PDTSC 1.0 brings you a multi-purpose corpus of spoken language. 768,888 tokens, 73,374 sentences and 7,324 minutes of spontaneous dialog speech have been recorded, transcribed and edited in several interlinked layers: audio recordings, automatic and manual transcription and manually reconstructed text.

PDTSC 1.0 is a delayed release of data annotated in 2012. It is an update of Prague Dependency Treebank of Spoken Language (PDTSL) 0.5 (published in 2009). In 2017, Prague Dependency Treebank of Spoken Czech (PDTSC) 2.0 was published as an update of PDTSC 1.0.

The corpus consists of two types of dialogs. First we used the Czech portion of the Malach project corpus. The Czech Malach corpus consists of lightly moderated dialogs (testimonies) with Holocaust survivors, originally recorded for the Shoa memory project by the Shoa Visual History Foundation. The dialogs usually start with shorter turns but continue as longer monologues by the survivors, often showing emotion, disfluencies caused by recollecting interviewee’s distant memories, etc.

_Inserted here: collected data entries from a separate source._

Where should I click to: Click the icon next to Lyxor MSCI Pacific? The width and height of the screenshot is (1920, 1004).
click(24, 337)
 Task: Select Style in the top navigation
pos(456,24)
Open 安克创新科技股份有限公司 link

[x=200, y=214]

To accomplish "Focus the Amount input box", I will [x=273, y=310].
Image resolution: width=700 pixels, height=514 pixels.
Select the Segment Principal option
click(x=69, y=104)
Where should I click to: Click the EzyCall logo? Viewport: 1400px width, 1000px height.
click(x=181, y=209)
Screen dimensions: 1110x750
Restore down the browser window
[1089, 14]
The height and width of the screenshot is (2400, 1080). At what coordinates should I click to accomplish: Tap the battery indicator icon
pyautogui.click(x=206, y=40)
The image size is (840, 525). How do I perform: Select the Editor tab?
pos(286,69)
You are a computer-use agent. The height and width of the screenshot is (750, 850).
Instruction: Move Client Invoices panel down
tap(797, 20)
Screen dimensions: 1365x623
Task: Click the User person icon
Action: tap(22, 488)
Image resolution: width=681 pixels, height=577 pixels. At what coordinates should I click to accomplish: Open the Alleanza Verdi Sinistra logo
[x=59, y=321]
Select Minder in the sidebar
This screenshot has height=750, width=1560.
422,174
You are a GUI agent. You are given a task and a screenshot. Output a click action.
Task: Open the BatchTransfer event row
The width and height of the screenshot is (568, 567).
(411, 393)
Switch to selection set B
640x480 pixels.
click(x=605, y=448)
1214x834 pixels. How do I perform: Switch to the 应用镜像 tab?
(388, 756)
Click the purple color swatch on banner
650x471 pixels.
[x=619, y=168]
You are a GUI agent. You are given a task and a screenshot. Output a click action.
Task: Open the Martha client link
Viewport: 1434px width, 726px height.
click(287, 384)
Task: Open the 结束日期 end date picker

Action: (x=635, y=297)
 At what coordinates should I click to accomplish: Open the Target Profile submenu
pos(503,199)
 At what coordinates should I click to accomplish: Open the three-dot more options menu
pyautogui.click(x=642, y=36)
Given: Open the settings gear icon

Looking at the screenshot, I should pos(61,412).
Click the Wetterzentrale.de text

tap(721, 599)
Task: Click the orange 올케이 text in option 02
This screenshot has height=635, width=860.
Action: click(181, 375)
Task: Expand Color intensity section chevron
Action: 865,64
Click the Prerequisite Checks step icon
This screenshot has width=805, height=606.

The second portion of the corpus consists of dialogs that were recorded within the Companions project. The domain is reminiscing about personal photograph collections. The goal of this project was to create virtual companions that would be able to have a natural conversation with humans.

Layers of annotation

PDTSC 1.0 has three hierarchical layers and one external base layer (audio). The bottom layer of the corpus (z-layer) contains automatic speech recognition output aligned to audio. It is a simplified token layer which is interlinked with the manual transcription using the synchronization points. The second layer (w-layer) is a literal manual transcript, i.e. everything the speaker has said including all slips of the tongue, coughing, laugh etc. The topmost layer (m-layer), called speech reconstruction, is an edited version of the literal transcript. Disfluencies are removed and sentences are smoothed to meet written-text standards. There are many ways to produce correct written text from a literal transcript. To capture this fact, we provide multiple parallel annotations for each transcript (two or three different versions made by different annotators).